Like the aliens’ vehicle (the tripod), this probe, one of its 19 tentacles, was designed, lit, and animated as a mysterious cross between something organic and mechanical.
“It’s a form of 3D compositing,” says Krasser. “Why write a shader when you can use other techniques to get something you haven’t seen before?”
Like the tripods, the aliens also had three legs-actually, two long arms and one leg. “They harm earthlings, but they’re also very curious,” says Dutra. “They’re survivalists studying this planet, trying to figure it out. Killing was a fact of their survival.” For animation reference, Dutra chose red-eyed tree frogs. That’s because he wanted the aliens to stay close to the ground, but plant their hands on the walls, rather than on the floor, to move.
To place texture maps onto the aliens’ subdivision surfaces, the crew developed sub-object texturing. “We partitioned the creature; otherwise, we would have had only one large map to paint,” says Miyashiro. Each creature had RGBa color maps, as well as maps for specular lights, to determine skin thickness for subsurface scattering to tell the shaders how to change as they receive light, and so forth.
The creatures, too, were mysterious. “You see them, but you never get a clear look,” says Krasser. “So many times with visual effects you hit people over the head with ‘look at me’ stuff, while here you had to struggle to see the aliens.”
For the technical directors, the mysterious look was welcome. “It was great to have a creature move through pools of light,” says Michael DiComo, digital production supervisor. “When we have cues that we can use, like three bands of light falling across something in the plate, it makes our work look more real.” To place the lights, the TDs used Lux, the new lighting module in Zeno. According to DiComo, Lux is true 3D lighting for particles and creatures that brings match-moving, interactive lighting, and texture painting together. The shots were later rendered with Pixar’s RenderMan and Mental Images’ Mental Ray.
“The area we pushed most in this film was the aesthetic,” says Muren. “Especially in the CG world, the look is imposed by the technology. We put an effort into making the effects look organic and real, and that’s difficult to do. But when you have artists who understand when I say, ‘It can’t look too clean, too computer graphic, as well as a tool set that’s easy to use, they can do the shot.”

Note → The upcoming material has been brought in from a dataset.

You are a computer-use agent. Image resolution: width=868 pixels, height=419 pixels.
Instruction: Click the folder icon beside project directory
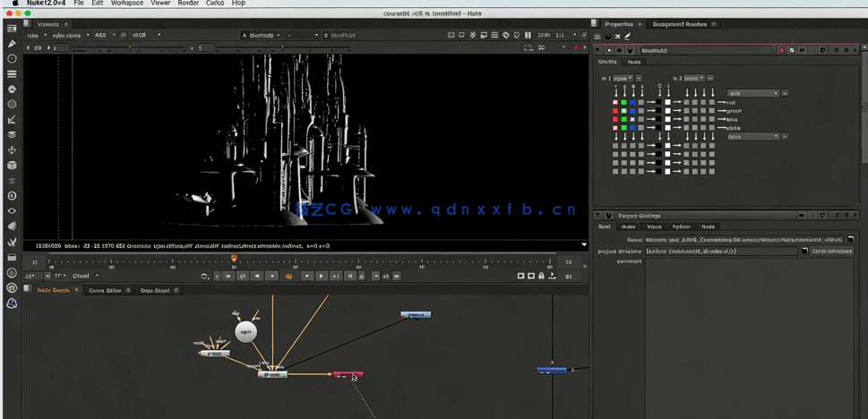pyautogui.click(x=804, y=252)
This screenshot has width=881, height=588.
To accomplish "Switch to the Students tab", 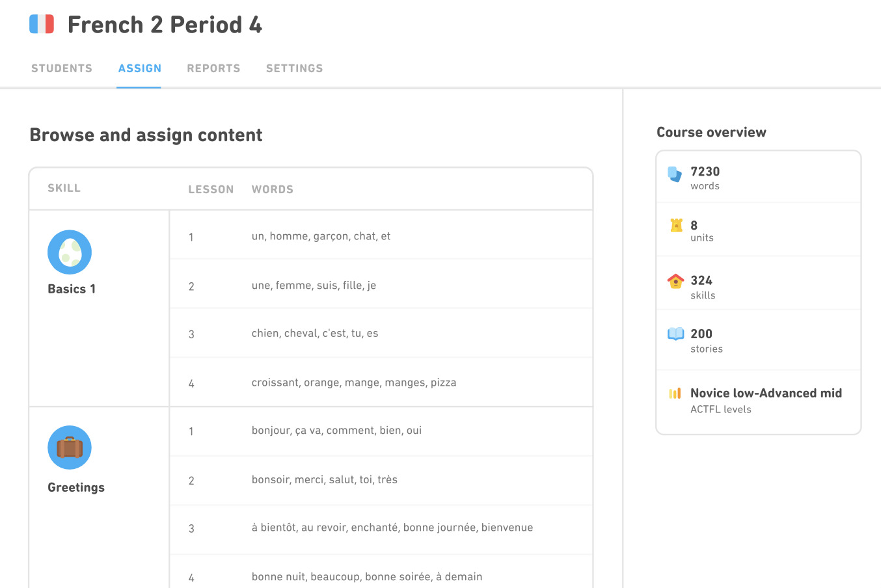I will 62,68.
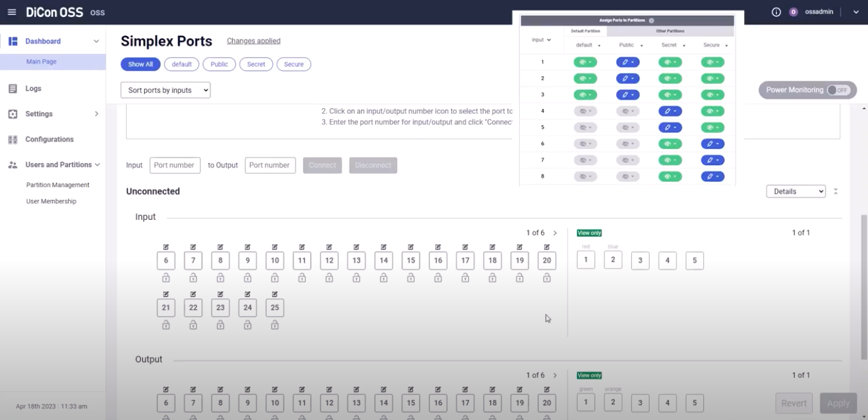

From top left: Compositors lifted elements from the film plate, projected them onto geometry, and moved the geometry. Photos of a damaged miniature let them sheer the church front. Simulation software buckled the pavement. The final frame is at bottom.

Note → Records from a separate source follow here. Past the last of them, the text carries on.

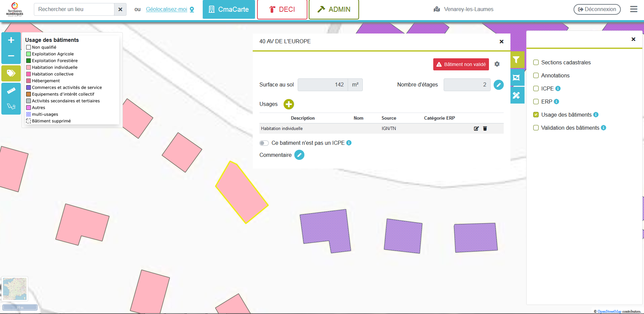Click the Rechercher un lieu search field
644x314 pixels.
[74, 9]
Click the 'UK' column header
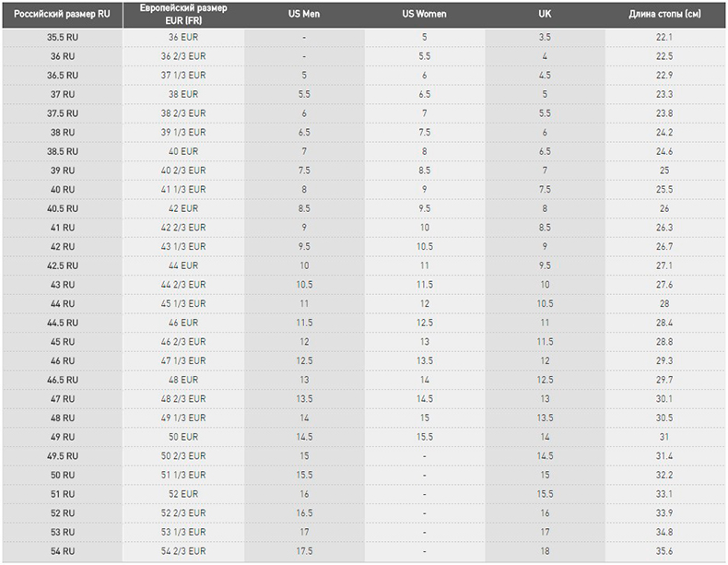Viewport: 728px width, 565px height. coord(545,14)
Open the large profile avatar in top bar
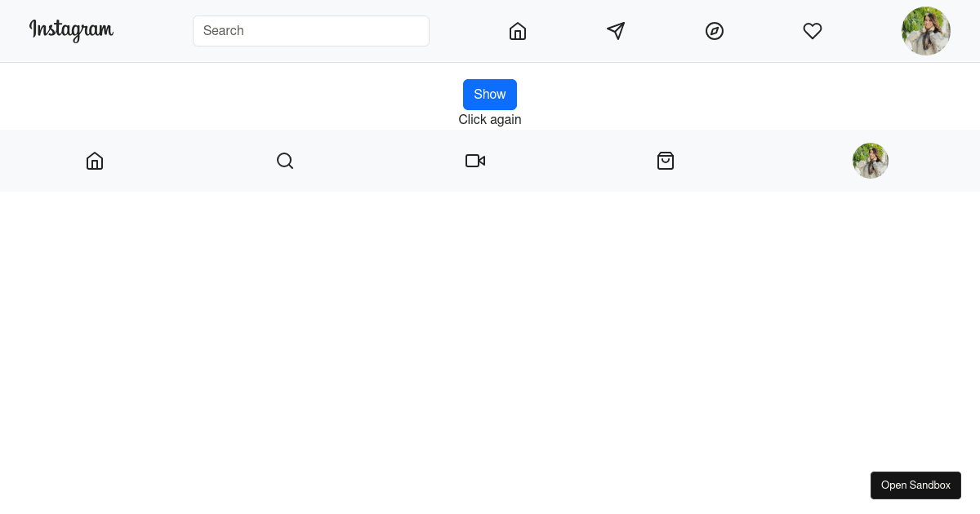The image size is (980, 514). (926, 31)
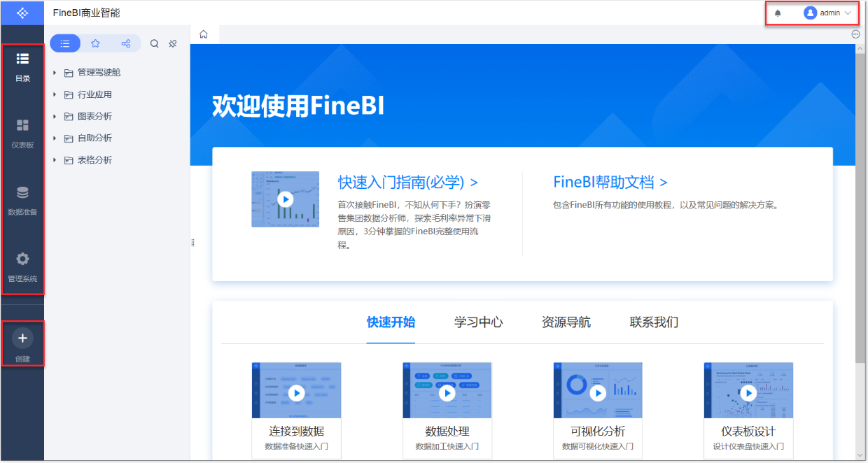Switch to the 仪表板 dashboard section
The image size is (868, 463).
22,133
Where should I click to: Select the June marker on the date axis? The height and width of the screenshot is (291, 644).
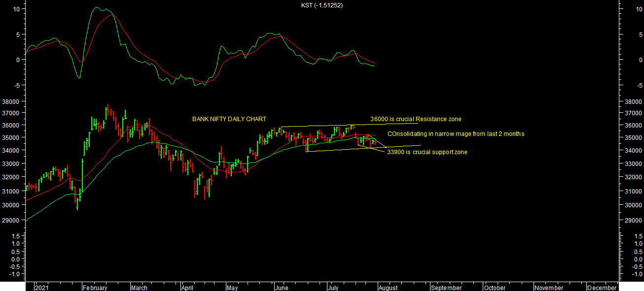pos(281,288)
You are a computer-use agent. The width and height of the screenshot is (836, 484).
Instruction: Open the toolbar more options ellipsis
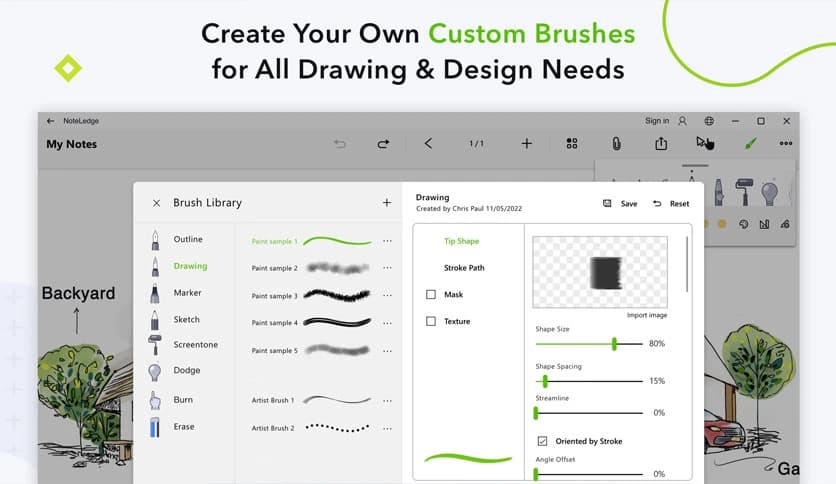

Seven years in the making, Zeno, ILM’s new tool set, has redefined the studio’s pipeline, opened the production process to all the artists on the crew, and positioned the studio to create future forms of entertainment.
“Our first goal was to manage large scenes,” says Cliff Plumer, chief technology officer. “It was driven by the pod race in
Star Wars: Episode I.” Thus, at its core, Zeno manages scene data. “The old pipeline used the old Softimage scene file,” he says. “Building our own gave us control.”

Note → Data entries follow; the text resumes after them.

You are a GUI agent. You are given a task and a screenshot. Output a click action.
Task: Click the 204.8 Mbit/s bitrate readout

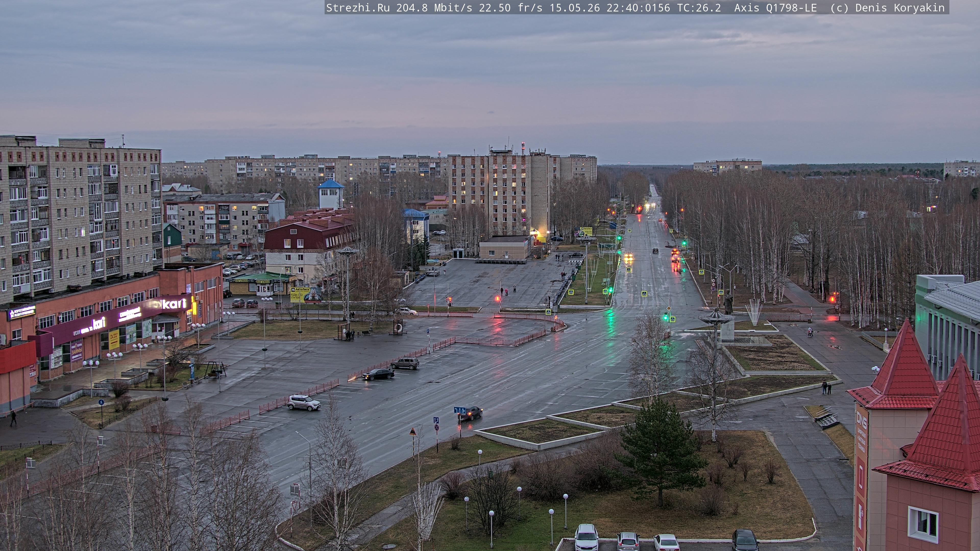click(x=434, y=8)
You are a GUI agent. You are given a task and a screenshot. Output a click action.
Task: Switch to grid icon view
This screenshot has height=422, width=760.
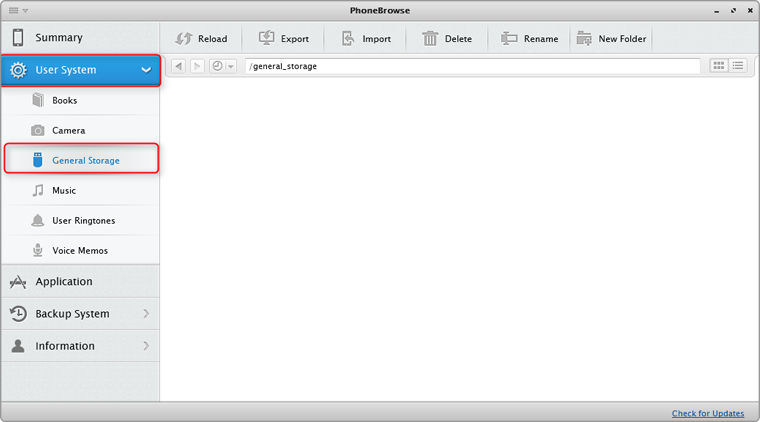(x=718, y=66)
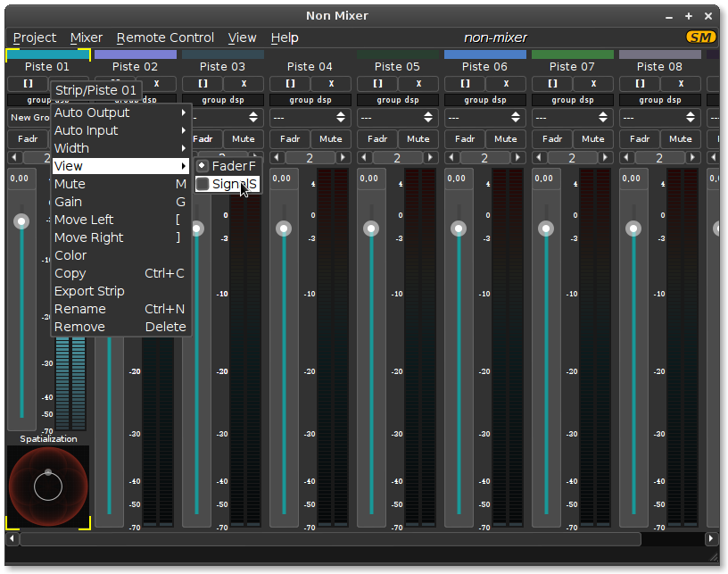728x574 pixels.
Task: Click the [ ] width button on Piste 04
Action: [x=290, y=83]
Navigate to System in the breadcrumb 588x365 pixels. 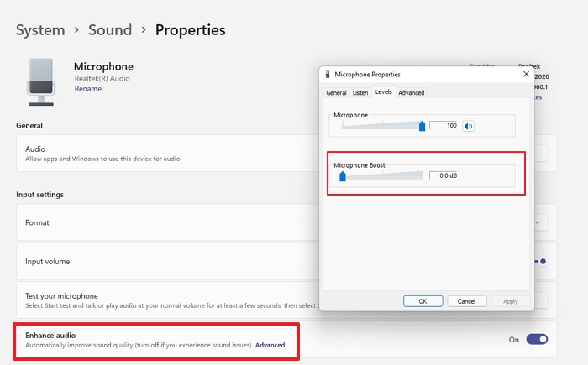pyautogui.click(x=40, y=30)
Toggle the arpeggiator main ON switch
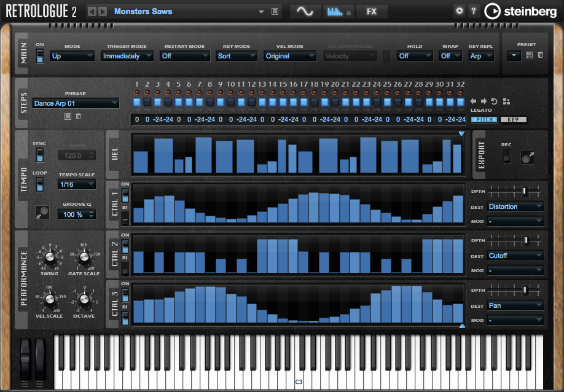Screen dimensions: 564x392 pyautogui.click(x=40, y=57)
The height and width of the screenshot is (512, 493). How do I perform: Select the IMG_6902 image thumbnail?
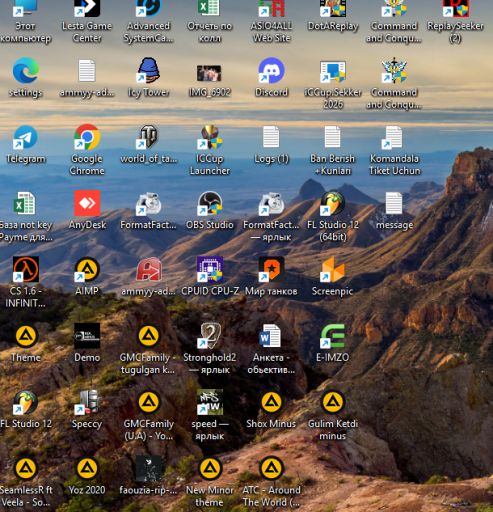(x=209, y=73)
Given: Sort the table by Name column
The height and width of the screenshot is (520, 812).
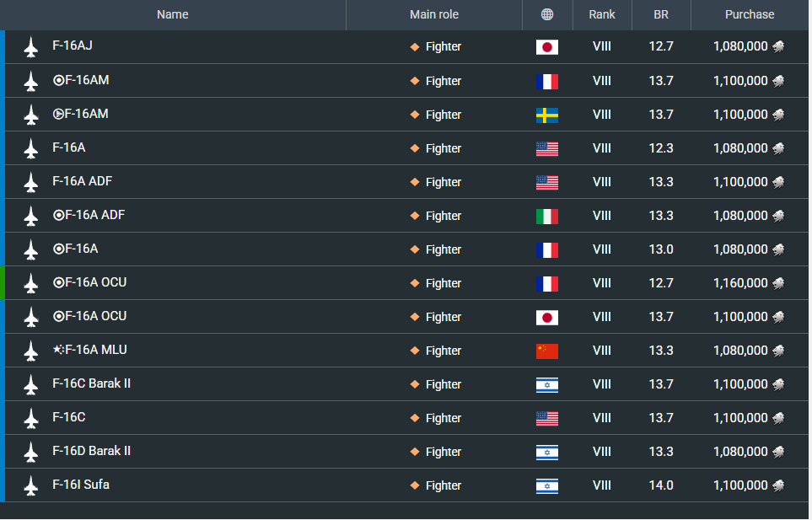Looking at the screenshot, I should [173, 14].
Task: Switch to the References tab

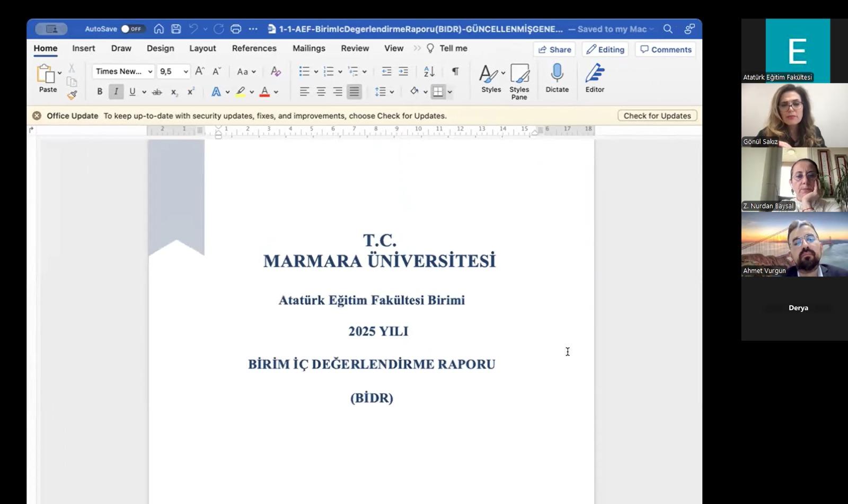Action: point(254,48)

And with that control came new tools, more facile integration of commercial tools, a consistent user interface, and a structure that handles multiple artists working on multiple versions of elements within a scene. It’s a 64-bit system with support for multiprocessor memory and the ability to talk directly to Nvidia cards. “It’s a fundamental tool set, a timeline, a scene graph, a curve editor,” says Plumer. “It’s all about work flow. Zeno loads the tools you need. Instead of calling a modeler, an artist has access to modeling tools, and a modeler can pull up lights or add a simulation and see the impact on the model.”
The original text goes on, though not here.